As model organism communities move toward the goal of building a comprehensive understanding of development, the role of these web portals is crucial. They will serve both to document collective knowledge from previous work and to provide the infrastructure that enables future work. Achieving this vision will require not only advances in web and imaging technology, but careful consideration of semantic and spatial representation and research to design usable and intuitive interfaces. In order for these tools to meet the needs of biologists, biologists must partner with computer science, informatics, and design researchers.

Methods

The atlases and databases surveyed in this work were identified through keyword searches of the Science Direct, Scopus, and PubMed databases. The keywords used were atlas or database in combination with Arbacia, Caenorhabditis elegans, chick, chicken, Ciona, Danio rerio, Drosophila, fly, frog, Gallus gallus, medaka, mouse, Mus musculus, nematode, Oryzias latipes, rat, Rattus norvegicus, sea squirt, sea urchin, Strongylocentrotus, Xenopus, or zebrafish. Several additional atlases and databases were identified based on URL links within these resources. Keyword searches were performed on 26 July 2014 and 9 Oct 2015.

Resources included in this survey are (a) described in a peer-reviewed journal article, (b) publicly available, (c) delivered on the web without requiring download, and (d) in English. In addition, a resource must have been available on at least one of the dates of testing (26 July 2014, 4 Aug 2014, 6 Sept 2014, and 9 Oct 2015).

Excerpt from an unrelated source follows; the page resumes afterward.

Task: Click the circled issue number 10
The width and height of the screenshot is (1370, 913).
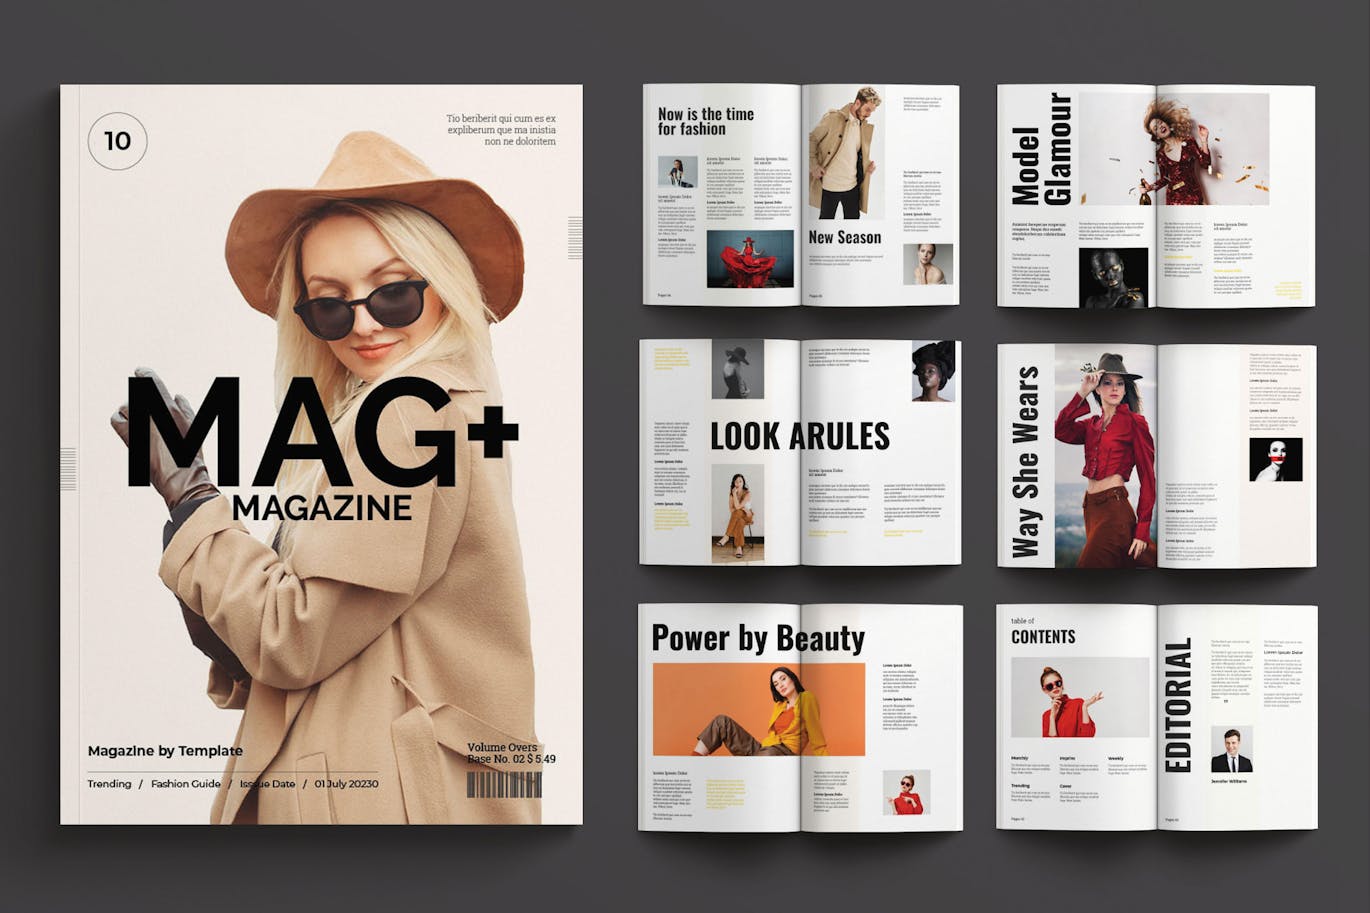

If a resources consists of both online material and downloadable material, only the online material was included in this survey. Two resources became unavailable during the course of this project (EMBRYS and GEMS). These are included in the survey, but their unavailability is noted with their URLs in Table 3.

Resources were excluded if they are primarily (a) databases of microarray data, (b) collections of figures from journal articles, (c) collections of graphics or movies with little or no annotation of anatomical structures, or (d) textbook-like resources with limited navigation structure. This work is limited to model organisms, and therefore resources for human anatomy and development are excluded.

All resources were viewed using operating system Mac OSX 10.9.5 with Java 1.8.0 and the Firefox 41.0 browser. Components provided as self-signed Java applications were excluded from this survey due to security risks.

Ethics approval and consent to participate

Not applicable.

Consent for publication

Not applicable.

Availability of data and material

This study did not generate datasets.